Les technologies de l'information en première ligne

Quels sont les secteurs les plus sensibles ? En Chine, c'est celui des technologies de l'information avec 9 % de ses revenus provenant des Etats-Unis. C'est aussi le secteur qui pèse le plus lourd dans l'indice, ce qui n'est pas neutre sur la performance de cet indice. Le secteur de l'énergie est aussi en danger (7,8 % de ses revenus), ainsi que l'industrie (2,6 %) et la consommation discrétionnaire (1,7 %).

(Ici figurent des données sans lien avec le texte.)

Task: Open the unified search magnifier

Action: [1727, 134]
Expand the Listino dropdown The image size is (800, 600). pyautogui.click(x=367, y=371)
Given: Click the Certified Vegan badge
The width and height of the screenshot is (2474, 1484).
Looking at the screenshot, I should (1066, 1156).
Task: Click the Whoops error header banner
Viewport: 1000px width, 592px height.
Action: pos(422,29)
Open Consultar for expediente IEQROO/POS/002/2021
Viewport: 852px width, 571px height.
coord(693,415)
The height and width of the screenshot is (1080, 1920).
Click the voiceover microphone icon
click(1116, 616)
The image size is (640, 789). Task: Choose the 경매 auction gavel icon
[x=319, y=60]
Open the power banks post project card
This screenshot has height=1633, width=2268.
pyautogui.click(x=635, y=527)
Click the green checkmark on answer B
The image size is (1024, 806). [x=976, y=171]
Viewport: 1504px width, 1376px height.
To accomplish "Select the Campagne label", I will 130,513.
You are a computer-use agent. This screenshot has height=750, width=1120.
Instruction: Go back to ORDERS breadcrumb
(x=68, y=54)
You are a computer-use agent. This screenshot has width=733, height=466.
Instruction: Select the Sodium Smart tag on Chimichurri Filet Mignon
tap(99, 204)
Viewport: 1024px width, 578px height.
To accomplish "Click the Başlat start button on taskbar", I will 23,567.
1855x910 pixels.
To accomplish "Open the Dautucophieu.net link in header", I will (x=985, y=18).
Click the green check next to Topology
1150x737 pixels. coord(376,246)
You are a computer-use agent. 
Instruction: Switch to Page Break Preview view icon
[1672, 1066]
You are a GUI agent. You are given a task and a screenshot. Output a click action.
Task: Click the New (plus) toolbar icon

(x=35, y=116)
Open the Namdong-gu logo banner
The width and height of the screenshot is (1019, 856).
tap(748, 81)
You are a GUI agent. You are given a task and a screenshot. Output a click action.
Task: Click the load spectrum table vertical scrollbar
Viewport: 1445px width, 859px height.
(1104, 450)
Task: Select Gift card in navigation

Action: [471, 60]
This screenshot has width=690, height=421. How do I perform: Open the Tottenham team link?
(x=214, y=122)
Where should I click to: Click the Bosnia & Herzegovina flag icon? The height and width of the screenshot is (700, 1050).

Aux Etats-Unis, le nombre de secteurs sensibles à la croissance chinoise est beaucoup plus élevé : outre le secteur IT (14,2 % des revenus), les matériaux (7,1 %), l'industrie (5,6 %), la consommation courante (5,1 %) et l'énergie (4,6 %) auraient aussi beaucoup à perdre. Seuls les secteurs domestiques, comme l'immobilier, les télécommunications et les utilities seraient préservés.

Conclusion de Zhen Wei, « alors qu'une escalade dans la guerre commerciale pourrait conduire à un résultat perdant-perdant, l'impact serait plus important pour les actions américaines ». Donald Trump prendra-t-il alors le risque de faire dérailler Wall Street ?

Pour l'instant, les marchés n'intègrent pas, en apparence, ce risque. Depuis le début de l'année, l'indice MSCI US gagne 2,13 %, soutenu par les grandes valeurs technologiques, qui bénéficient d'un statut de valeur refuge en raison de leur forte croissance. Dans le même temps, la Bourse chinoise est  entrée dans un « bear market » , un marché baissier.

Beaucoup d'investisseurs ont été surpris de voir que les marchés réagissaient jusqu'à présent avec autant de complaisance à cette menace pourtant réelle d'une guerre commerciale à grande échelle » relate Aurel BGC. « Mais les marchés ont peu de visibilité : ils attendent de voir si les droits de douane seront réellement appliqués et quelles en seront les conséquences.

Pour autant, le vernis commence à craquer y compris à Wall Street. Si le MSCI Chine perd 8,8 % depuis le 12 juin, le MSCI US perd lui 2,13 %, le sous-indice technologie de l'information perdant même 3,15 %. Quant au Dow Jones, indice des grandes valeurs exportatrices américaines, il vient de perdre 4,10 % depuis le 12 juin, dans le sillage de Boeing (-14 %), Caterpillar (-10 %) et Intel (-9 %), trois valeurs réalisant une partie importante de leur chiffre d'affaires en Chine.

Même l'indice des valeurs moyennes américaines, le Russell 2000, composé surtout de valeurs domestiques commence à souffrir. Il a perdu 2,25 % depuis le 20 juin, jour où il avait touché un nouveau record historique. Cela sonne aussi comme un avertissement pour Donald Trump qui, depuis son élection, voit dans Wall Street un indicateur de la réussite de sa politique « America Great Again ».

Des valeurs à risque

MSCI a aussi ciblé les entreprises les plus à risques aux Etats-Unis et en Chine en fonction de leur qualité intrinsèque, mais aussi de la problématique guerre commerciale. Côté américain, on retrouve Micron Skyworks, Technology Solutions, Marvell, Qualcomm, Qorvo ou Broadcom limited et côté chinois CNOOC, Lenovo, Nexteer, Fosun et AAC Tech. Sachant, constate MSCI qu'étant donné « les effets potentiels d'une guerre des tarifs douaniers, même les valeurs de haute qualité avec des valorisations attractives doivent être réévaluées en fonction d'une telle exposition à ce risque ».